(Imagem Ilustrativa)

Essa semana fez um ano da partida do meu Querido Pai, meu grande amigo, dia 03 de agosto de 2020 foi um dos dias mais tristes da minha vida, apesar da gente saber que um dia isso acontece, por mais que ele tivesse uma idade avançada e tivesse vivido como quis os seus quase 90 anos, ainda assim é triste a partida, a despedida forçada.

Falando nisso, algumas pessoas mais próximas me perguntavam como foi que eu passei por isso sem grandes traumas? Na verdade sem nenhum trauma, pois sabendo que ninguém veio pra semente, mas sempre carregado de saudades. Comentei isso há algum tempo e me disseram como fazer então pra lidar com essa saudade? Bom, falando sério não tenho nenhuma fórmula, creio que nem exista, mas na verdade o que sempre falei para pessoas conhecidas e mesmo desconhecidas que perderam alguém ultimamente, é que deveria se ater nas boas lembranças, nos bons momentos vividos e principalmente na bênção que foi poder ter vivido com essa pessoa, mesmo que o tempo dela aqui pudesse ter sido maior.

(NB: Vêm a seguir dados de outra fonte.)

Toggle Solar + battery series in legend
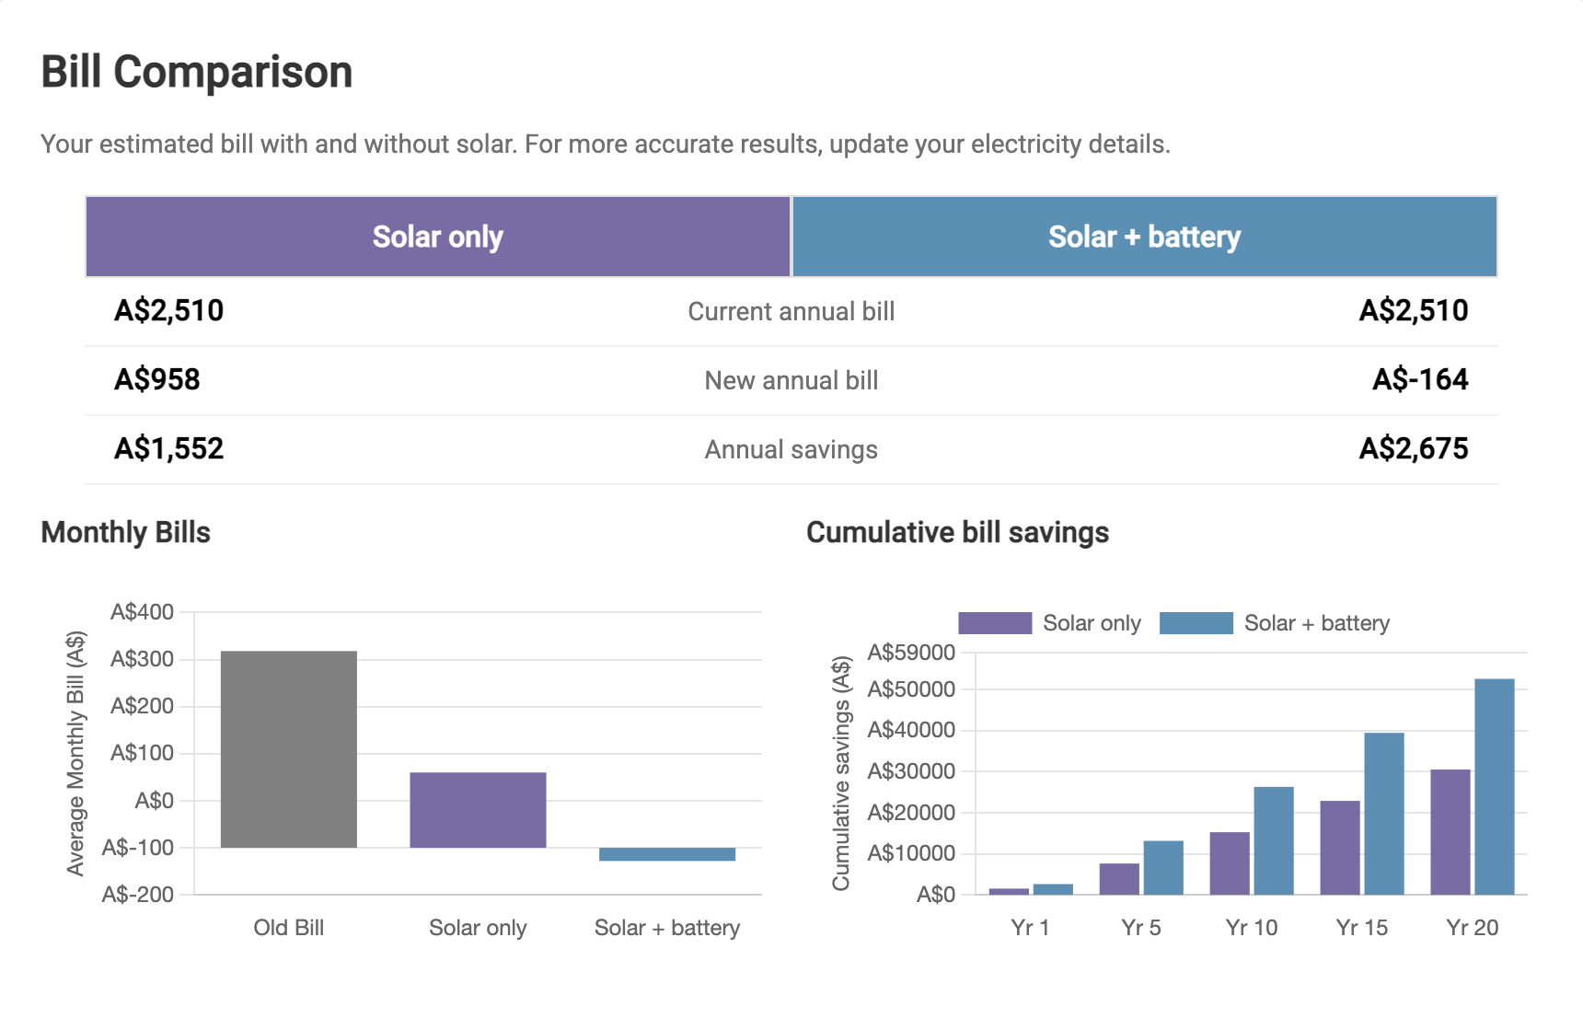The image size is (1583, 1030). point(1316,623)
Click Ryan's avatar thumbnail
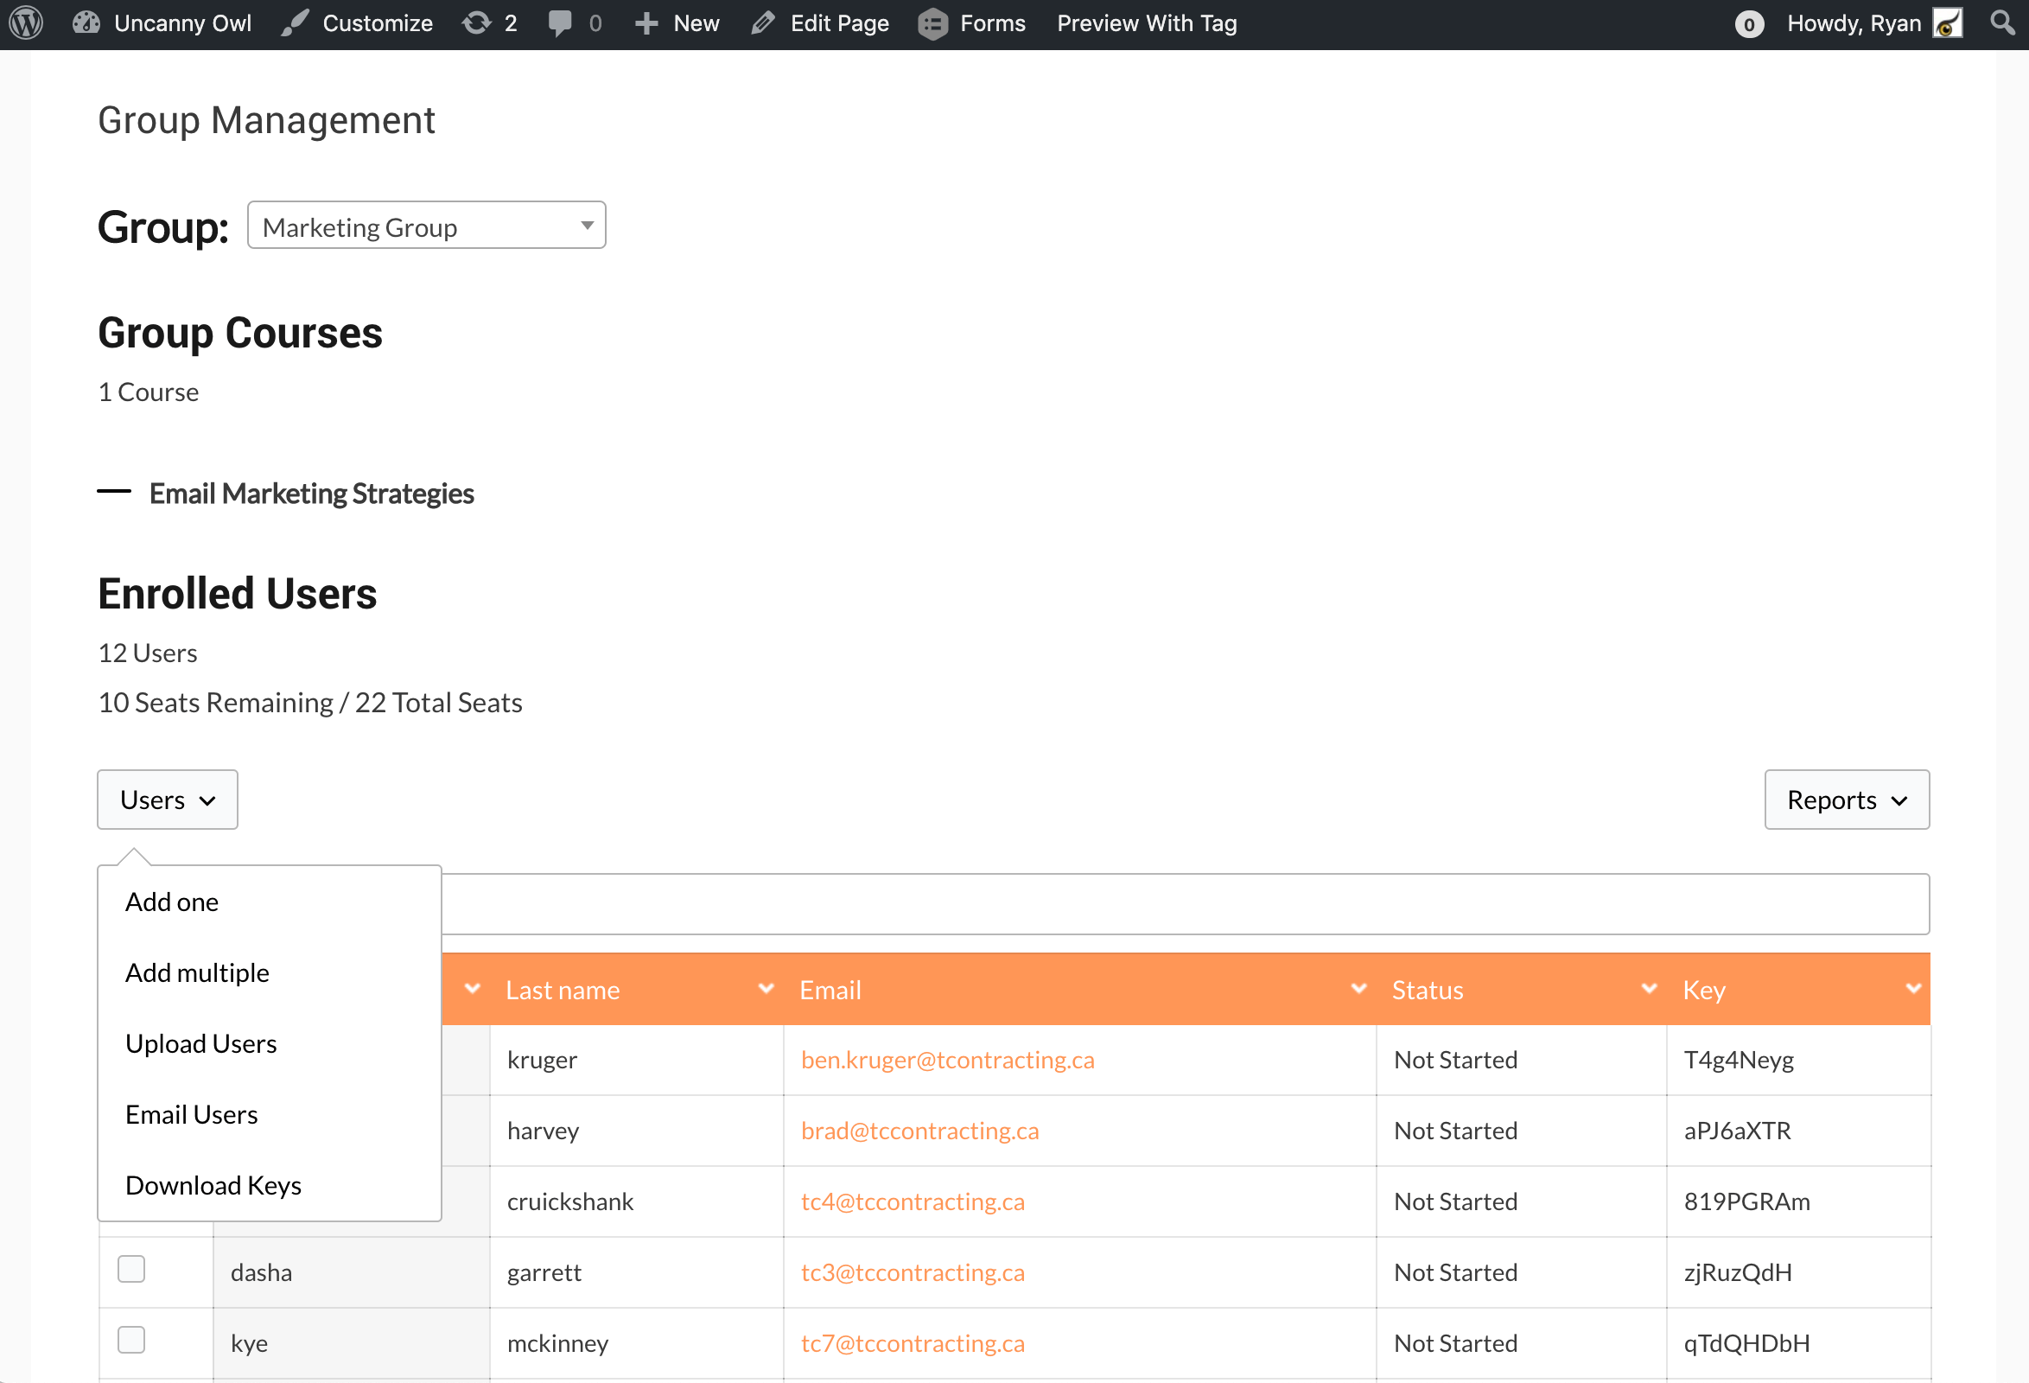The image size is (2029, 1383). click(1948, 24)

A minha maneira particular de driblar essa dor e um bocado da saudade é bem simples, um tanto infantil talvez, mas funciona bem para mim. Eu continuo conversando com ele, como se ele estivesse ao meu lado, pois na verdade às vezes parece que nem saiu do meu lado. São altas conversas falando de tudo, comento como anda nosso Coritiba, como andam as coisas na política (se é que alguém consegue entender), falo dos netos, dos meus planos, do clima, dos negócios internacionais, das coisas mais diversas que andam acontecendo. Comento de algumas que realmente me espantam, conto algumas piadas que aprendi (mas nunca soube contar), me pego assoviando alguma música de um cantor que ele gostava e discuto com ele a letra, ou lembro-me da semelhança de algo que ele gostava.

Também falo dos planos, do que está dando certo ou não, de como será que deveria ser, como que se estivesse pedindo a opinião dele. E na verdade estou pedindo, na esperança de que de alguma maneira a resposta venha, e às vezes realmente aparece, no palpite de um amigo ou de um filme, de algo da internet, e quando acontece simplesmente olho para o céu e agradeço a atenção dele. Acho que todo mundo admira, ou a maioria admira o seu pai, por diversos motivos, eu admiro por diversos mesmo, mas se destaca a sabedoria e a inteligência dele, pois trocando ideia de qualquer assunto com ele, o que ele desconhecia ele perguntava, não interessava a quem, podia ser ao jardineiro, ao neto, aos filhos, a um desconhecido, e aquilo que ele sabia, não tinha problema em repassar, mas sempre sem impor, dando a ideia para que a pessoa analisasse e achasse se a ideia ou opinião servia. Também era uma pessoa muito prática nas mais diversas coisas, me recordo quando criança, quando saíamos ele sempre falava para eu e meus irmãos que se acaso nos perdêssemos, ele estabelecia um ponto de encontro, nada de desespero ou choradeira. E se não desse certo, era só procurar um guarda, nunca ir com estranhos. Na praia ele falava pra não ir no fundo e lembrar que o mar estava ali fazia milhões de anos, e, portanto quando quiséssemos ou o pudéssemos ainda estaria ali esperando a gente, não era preciso nadar tudo num dia só. Quando um pouco maior, ele ensinava a voltar pra casa sozinho e nos dava algum dinheiro pro ônibus. Fazíamos diversos serviços em casa, não por não poder pagar, mas que em nenhum outro lugar iríamos aprender, era pintura, marcenaria, carpintaria, cortar grama, engraxar sapatos (alguém faz isso ainda?), e não existia vergonha nenhuma em lavar a louça. Lembro-me que certa vez minha mãe viajou e ficou uma semana fora, e aí eu descobri que meu pai cozinhava muito bem.

Sabem de uma coisa, sempre gostei de uma música do Chico Buarque chamada “Meu Caro Amigo”, que ele escreveu para o amigo Augusto Boal, que estava exilado em Portugal, onde ele conta as coisas que estão acontecendo aqui no Brasil. “Mas acontece que não posso me furtar, de lhe contar as novidades, aqui na terra estão jogando futebol, tem muito samba, muito choro e rock’n roll…” e eu aproveitei o gancho e converso com meu querido Pai e vou contando como tudo vai por aqui, como se ele estivesse em algum lugar, esperando essas notícias, assim apenas a saudade impera e a dor já foi pra bem longe, pois a última coisa que ele desejaria era ser motivo de tristeza e dores para alguém. Quem não é esquecido nunca parte totalmente.